Over 15 years of litigation

It will take the CNIL between 7 and 9 years to get its original decision advocated before the French administrative jurisdictions. Throw in another 3 years or so after the French data privacy counsel has successfully asked the administrative judge referrals for an interpretation of the GDPR to the ECJ in Luxembourg. We now are in total between 10 and 12 years of litigation. By then, Privacystudios.com has been acquired for a mega-bucks deal or just gone belly-up.

But if it is still ticking in 2030, the CNIL would still have to enforce the final decision from the Administrative Supreme Court in order to collect in California the 895 million Euros fines (provided administrative judges sided with the French DPA, which is far from a sure thing).

Hence, the CNIL would seek recognition of the French final judgment before a trial court in the U.S., which would rely on the UFM-JRA’ discretionary bases. There, a California federal jury may decide that the mere violation by Privacystudios.com of the GDPR was not sufficient to authorize the CNIL to collect close to a billion dollars with compounded interests.

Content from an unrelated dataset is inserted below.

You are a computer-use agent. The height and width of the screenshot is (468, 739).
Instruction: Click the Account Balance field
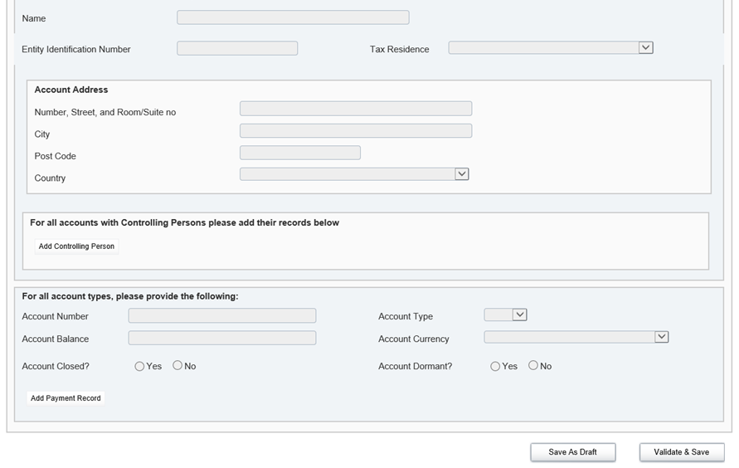pyautogui.click(x=222, y=339)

Then, maybe the federal appellate court would disagree and hold that the GDPR violation was material enough to warrant a reduced fine of say, 150 million dollars as under U.S. privacy laws such amount would already be considered quite substantial. That would likely take another 3 years. It is now year 2033. Plus a possible appeal before the U.S. Supreme Court, just to see if we could gain more time...

Conclusion

So, are you still scared of these hefty GDPR fines, CEO's, CFO's and American attorneys out there? But you are not out of the woods, yet. Because the real stick with GDPR is the negative publicity non-compliance carries (think Cambridge Analytica...). So, stop procrastinating and get your GDPR compliance in check now!